The district court ruled in favor of defendants on the claim for benefits under section 502(a)(1)(B) of ERISA, which permits a participant to sue to recover benefits due under the terms of the plan. The plaintiff tried to amend the complaint to assert a claim for breach of fiduciary duty; however, the court refused the request based on its conclusion that an award of benefits as sought for relief under section 502(a)(3) was not equitable as required under the statute. The Eighth Circuit reversed on both points.
Eighth Circuit Decision
With regard to the claim for benefits under section 502(a)(1)(B), the Eighth Circuit found outstanding issues of material fact that prevented it from deciding whether MetLife abused its discretion. Specifically, the court was critical of the lack of a description in the plan of what evidence of insurability was satisfactory to MetLife and the failure of the plan to reference the Statement of Health form that MetLife required. There is a dissenting opinion as to the dismissal of this claim only. According to the dissenting judge, the claim must fail “under the terms of the plan” because this plan stated that the life insurance only went into effect when evidence of insurability was accepted by MetLife, which did not occur.
Each of the appellate judges agreed that the plaintiff should be allowed to pursue claims for equitable relief under 502(a)(3) for breach of fiduciary duty. The court mentioned several times the fact that approximately 200 other employees were “registered” even though they did not submit Statement of Health forms. According to the court, this fact “suggest[ed] that there were some issues of notice regarding if and how Defendants requested this information.”

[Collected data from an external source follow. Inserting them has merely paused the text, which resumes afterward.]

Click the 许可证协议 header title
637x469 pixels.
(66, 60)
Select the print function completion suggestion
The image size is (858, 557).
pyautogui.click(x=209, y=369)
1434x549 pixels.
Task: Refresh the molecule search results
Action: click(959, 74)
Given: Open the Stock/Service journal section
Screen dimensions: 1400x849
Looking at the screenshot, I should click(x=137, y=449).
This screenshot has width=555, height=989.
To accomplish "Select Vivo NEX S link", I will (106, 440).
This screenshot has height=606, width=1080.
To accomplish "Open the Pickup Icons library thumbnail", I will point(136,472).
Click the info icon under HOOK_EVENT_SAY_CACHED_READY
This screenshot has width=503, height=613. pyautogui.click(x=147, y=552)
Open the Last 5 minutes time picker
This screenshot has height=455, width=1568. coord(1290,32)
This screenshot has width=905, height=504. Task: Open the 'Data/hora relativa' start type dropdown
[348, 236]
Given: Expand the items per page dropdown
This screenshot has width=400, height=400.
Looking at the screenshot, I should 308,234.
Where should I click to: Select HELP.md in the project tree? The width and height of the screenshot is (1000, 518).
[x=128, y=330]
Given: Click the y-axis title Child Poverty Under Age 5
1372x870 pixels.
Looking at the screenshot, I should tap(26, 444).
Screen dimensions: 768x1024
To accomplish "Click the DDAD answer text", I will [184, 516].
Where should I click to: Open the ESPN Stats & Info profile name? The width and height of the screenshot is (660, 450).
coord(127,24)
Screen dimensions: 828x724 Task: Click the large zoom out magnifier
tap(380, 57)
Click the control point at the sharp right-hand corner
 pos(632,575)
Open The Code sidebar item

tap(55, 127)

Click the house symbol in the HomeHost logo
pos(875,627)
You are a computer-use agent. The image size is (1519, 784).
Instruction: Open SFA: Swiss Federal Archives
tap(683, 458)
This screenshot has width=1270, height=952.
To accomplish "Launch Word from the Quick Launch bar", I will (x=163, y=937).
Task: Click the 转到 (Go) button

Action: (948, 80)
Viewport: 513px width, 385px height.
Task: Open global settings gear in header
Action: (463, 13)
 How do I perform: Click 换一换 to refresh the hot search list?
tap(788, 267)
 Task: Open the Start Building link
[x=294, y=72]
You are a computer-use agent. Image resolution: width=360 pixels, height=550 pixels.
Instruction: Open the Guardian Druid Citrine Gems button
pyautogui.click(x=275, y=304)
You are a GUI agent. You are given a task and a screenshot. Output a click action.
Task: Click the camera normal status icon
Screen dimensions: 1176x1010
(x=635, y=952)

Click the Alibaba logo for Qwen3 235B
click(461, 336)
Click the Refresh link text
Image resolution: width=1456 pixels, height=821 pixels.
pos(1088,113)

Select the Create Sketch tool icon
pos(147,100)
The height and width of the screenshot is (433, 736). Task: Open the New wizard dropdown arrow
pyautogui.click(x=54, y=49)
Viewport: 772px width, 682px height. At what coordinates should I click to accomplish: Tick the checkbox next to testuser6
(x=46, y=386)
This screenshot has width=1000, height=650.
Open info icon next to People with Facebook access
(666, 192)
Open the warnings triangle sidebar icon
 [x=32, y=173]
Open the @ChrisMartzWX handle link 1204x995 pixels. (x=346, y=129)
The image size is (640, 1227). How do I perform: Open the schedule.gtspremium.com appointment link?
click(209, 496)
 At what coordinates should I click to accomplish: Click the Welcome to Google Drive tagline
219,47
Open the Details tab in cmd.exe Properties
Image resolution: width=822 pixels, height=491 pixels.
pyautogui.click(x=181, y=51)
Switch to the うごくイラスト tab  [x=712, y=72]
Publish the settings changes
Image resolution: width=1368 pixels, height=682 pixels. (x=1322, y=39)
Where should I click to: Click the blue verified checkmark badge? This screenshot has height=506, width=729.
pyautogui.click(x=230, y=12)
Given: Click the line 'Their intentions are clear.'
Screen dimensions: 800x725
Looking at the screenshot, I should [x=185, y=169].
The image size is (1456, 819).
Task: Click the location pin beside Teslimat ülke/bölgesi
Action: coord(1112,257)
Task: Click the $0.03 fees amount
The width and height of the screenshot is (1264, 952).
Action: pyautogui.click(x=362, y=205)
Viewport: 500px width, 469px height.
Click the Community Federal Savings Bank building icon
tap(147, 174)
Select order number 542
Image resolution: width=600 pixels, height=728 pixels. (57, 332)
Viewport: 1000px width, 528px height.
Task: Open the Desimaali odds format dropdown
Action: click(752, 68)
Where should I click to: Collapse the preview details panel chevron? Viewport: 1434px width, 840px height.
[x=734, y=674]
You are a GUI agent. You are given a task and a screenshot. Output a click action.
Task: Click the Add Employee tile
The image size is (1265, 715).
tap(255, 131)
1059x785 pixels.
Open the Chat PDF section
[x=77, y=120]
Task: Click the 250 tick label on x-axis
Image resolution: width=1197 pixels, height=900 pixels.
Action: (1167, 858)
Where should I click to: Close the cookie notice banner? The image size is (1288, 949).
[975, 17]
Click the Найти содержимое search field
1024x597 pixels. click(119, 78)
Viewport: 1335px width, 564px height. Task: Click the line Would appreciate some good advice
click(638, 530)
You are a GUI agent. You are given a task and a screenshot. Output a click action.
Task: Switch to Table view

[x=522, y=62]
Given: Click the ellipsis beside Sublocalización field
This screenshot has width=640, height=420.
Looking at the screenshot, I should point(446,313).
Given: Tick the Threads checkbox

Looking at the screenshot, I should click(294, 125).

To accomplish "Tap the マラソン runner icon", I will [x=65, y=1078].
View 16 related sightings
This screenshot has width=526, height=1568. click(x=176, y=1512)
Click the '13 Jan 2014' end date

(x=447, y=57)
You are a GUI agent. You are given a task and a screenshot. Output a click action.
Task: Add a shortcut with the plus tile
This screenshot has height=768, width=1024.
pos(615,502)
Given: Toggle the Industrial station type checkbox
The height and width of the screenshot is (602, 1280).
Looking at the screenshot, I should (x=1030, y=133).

The Eighth Circuit disagreed with the district court over whether there was an available remedy for the alleged breaches. Noting that the Supreme Court “changed the availability of relief and the scope of that relief” in CIGNA Corp. v. Amara, __ U.S. __, 131 S. Ct. 1866 (2011), the appellate court concluded that remedies were available under ERISA. First, the court held that the plaintiff could pursue a claim for equitable surcharge against the plan administrator. Supporting such a claim in the opinion of the court was a breach of fiduciary duty by failing to provide the applicant with a summary plan description that may have explained the Statement of Health requirement.
Turning to MetLife, the court concluded that the plaintiff should be allowed to amend the complaint to include claims for reformation and estoppel. The court held that MetLife’s collection of premiums “coupled with the facts described above” may have reasonably induced the employee into believing he was insured. In this section, the court again emphasized the fact that premiums were accepted for 200 others who did not provide evidence of insurability. Finally, the court held that at the early pleading stage, the plaintiff could simultaneously seek relief under 502(a)(1)(B) and 502(a)(3) of ERISA because it was difficult to determine whether the claims were duplicative.
A few of the court’s conclusions in Silva are troubling. First, the court seemed to hold MetLife responsible for the employer’s failure to provide a summary plan description. It is the responsibility of the plan administrator alone to prepare and disseminate a summary plan description. Second, it was also the employer’s responsibility to properly enroll individuals. If the employer did so improperly, this should not be a basis for imposing liability on MetLife. While it sounds impressive that 200 people were allowed to enroll without evidence of insurability, it is meaningless to impose liability on the insurer if MetLife had no way of knowing until after the claim in this case was made. Likewise, the fact that the employer remitted premiums to MetLife is unimportant without additional information. Was billing self-administered by the employer? If MetLife simply received a lump sum of premiums without explanation as to the individuals or amounts being covered, it means nothing.
The Eighth Circuit simply allowed the plaintiff to pursue the claims for equitable relief. Whether those claims are supported is an entirely different question. Plan insurers confronted with these types of claims need to document the claim file with facts establishing that both enrollment and billing are self-administered by the employer where applicable.